Ritter developed a quick portfolio optimisation technique during his time at GSA Capital that combines Markowitz’s portfolio optimisation with economist Stephen Ross’s arbitrage pricing theory (APT). The former requires construction of very large noisy correlation matrices and the latter is used to represent the relationship between risk and return using a few factors. In Ritter’s model, the factors are used to explain the returns, instead of having to estimate huge covariance matrices, which makes the optimisation faster.

Gordon Ritter, Image: Alex Towle
Image: Alex Towle

“If you have thousands of assets in the equity space, you can’t estimate the covariance matrix without some sort of dimension reduction, so Ross’s APT theory provides a very convenient dimension-reduced model,” says Ritter.

After three years at GSA Capital, Ritter is now planning to start his own statistical arbitrage fund.

“It’s a very information-driven strategy so it will rely on data science and we will basically look at the sea of data out there. We first of all will use intuition as traders to try and come up with ideas on what we think drives stock returns,” adds Ritter.

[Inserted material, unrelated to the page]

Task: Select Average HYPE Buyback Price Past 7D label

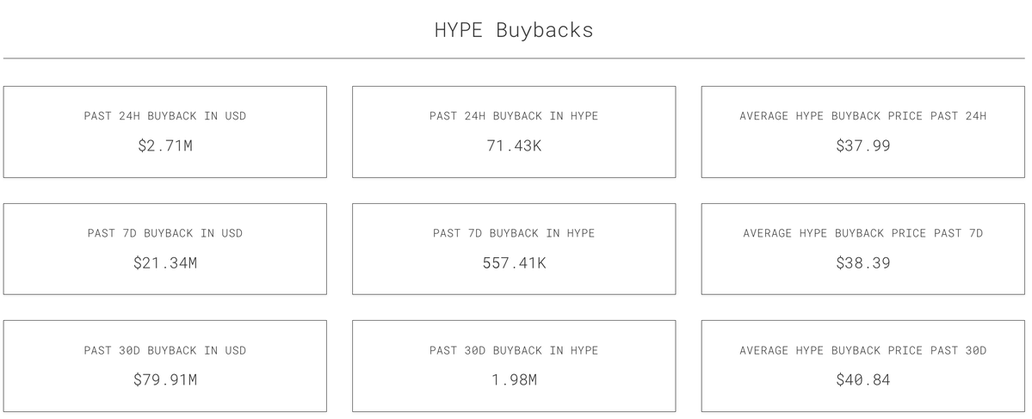Action: tap(863, 233)
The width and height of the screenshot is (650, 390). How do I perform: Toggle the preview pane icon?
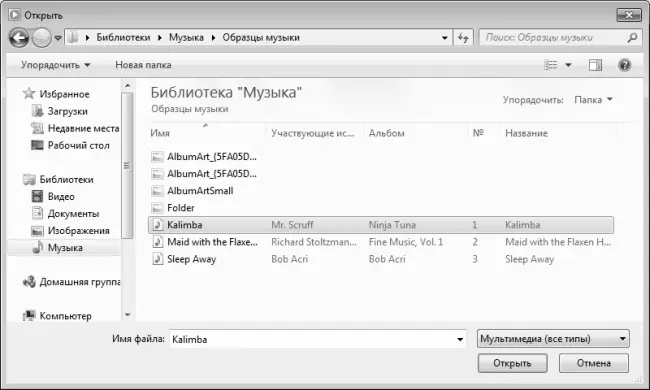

The quant will also be applying his new ideas on optimal execution to reduce market impact.

Ritter says he will also be exploring the use of machine learning to other applications in the future, such as options hedging, for instance. A working paper co-authored by NYU Courant’s Kolm is looking at ways reinforcement learning can be used for hedging options portfolios subject to transaction costs and discrete rebalancing. The goal is to create an optimal hedge that minimises the variance of the replication error and all trading costs.

“You have bid-offer spreads, you have market impact, you have various kinds of transaction costs to worry about, so you don’t want to hedge frequently,” says Ritter. “It’s a multi-period problem, so you want to look ahead and minimise your variance to the end of the lifetime of the option. That can be solved as a reinforcement learning problem.”